TASK REQUIREMENTS:
1. Answer these questions about the article on Salmorejo:
(a) Which cold soup does the article say is found in every Spanish restaurant?
(b) Besides being served as a soup, what two other uses does the article give for Salmorejo?
(c) In which town did the writers go on their Salmorejo sampling spree?
2. In the article on Salmorejo, write out the passage starting with "Salmorejo, a taste" and going on through "and unctuous Salmorejo.", substituting "Ajoblanco" for "Gazpacho".
3. Pick up the article on Salmorejo after its final sentence and carry it forward with one more paragraph.

SELECTED EXCERPT:
▶

Salmorejo, a taste of Andalusia
Updated: May 31
Where can I get the best Salmorejo in Marbella? What is the difference between Salmorejo and Gazpacho? How you you make Salmorejo? Discover this delicious and ancient recipe during your stay in the sunniest corner of Europe. Everyone knows Gazpacho, the summertime cold tomato and cucumber based soup found in every Spanish restaurant. Less well know is it's hearty country cousin, the orange hued rich and unctuous Salmorejo.
Intriguingly, Salmorejo can be served as a soup or also used as a sauce or a dip. It is often accompanied by other ingredients, which makes everything even more scrumptious. After researching Salmorejo's history and recipes, we went on a Salmorejo sampling spree in Marbella, and here is what we found. If you come to Marbella, and you can do this self-guided Salmorejo crawl, any time of year.

◀

DATA ENTRIES:
▶

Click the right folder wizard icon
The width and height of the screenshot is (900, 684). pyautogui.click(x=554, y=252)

◀
▶

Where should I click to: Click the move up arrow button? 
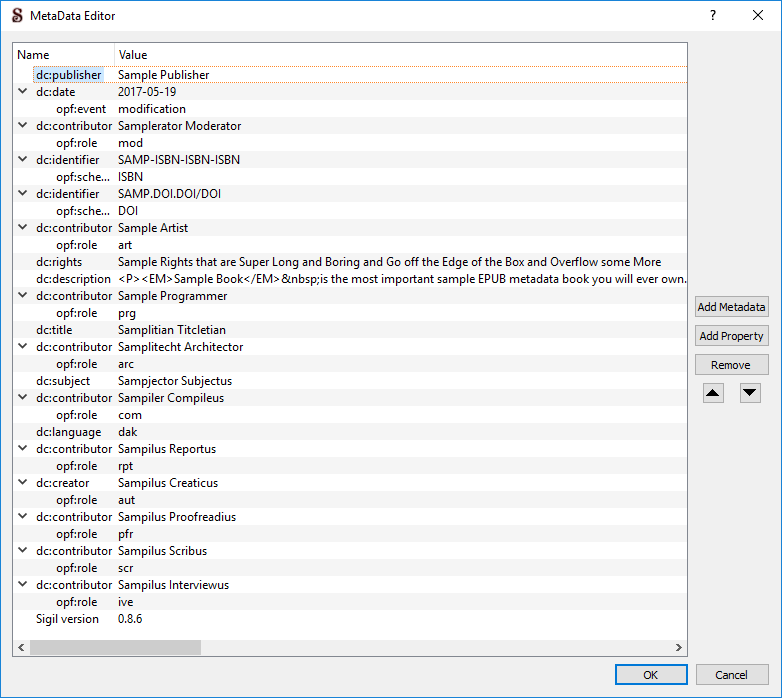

◀
▶

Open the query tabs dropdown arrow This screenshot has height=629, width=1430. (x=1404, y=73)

◀

RESPONSES PER TASK:
1.
(a) Gazpacho
(b) As a sauce or a dip
(c) Marbella

2.
Salmorejo, a taste of Andalusia
Updated: May 31
Where can I get the best Salmorejo in Marbella? What is the difference between Salmorejo and Ajoblanco? How you you make Salmorejo? Discover this delicious and ancient recipe during your stay in the sunniest corner of Europe. Everyone knows Ajoblanco, the summertime cold tomato and cucumber based soup found in every Spanish restaurant. Less well know is it's hearty country cousin, the orange hued rich and unctuous Salmorejo.

3.
A classic, heirloom dish
The ancestor of Salmorejo was a dish called Mazamorra, which was fed to Roman troops in the area. Mazamorra is a white, made of dry bread crumbs and ground almonds, very creamy and smooth - the texture of a thick porridge. It is served with sweet grapes on top, or raisins, but also with chopped egg and olive oil. Quite surprising if you were not expecting it! Amazingly we recently found authentic Mazamorra on the menu at a picturesque tapas bar called Taberna la Nina del Pisto in the center of Marbella. Apparently the Romans were specialists in this kind of hearty porridge. We prefer Cordoba Salmorejo even if it is interesting to try Mazamorra when you are here if you like a taste of history. In the 18th century tomatoes were introduced as food in Spain (until then, the plant was only considered to be decoration!). This porridge-soup turned from white, to red when people came up with the idea of using their ornamental tomatoes to make the soup go further! Salmorejo was a typical "poor man's lunch" for the farmers tending the olive groves.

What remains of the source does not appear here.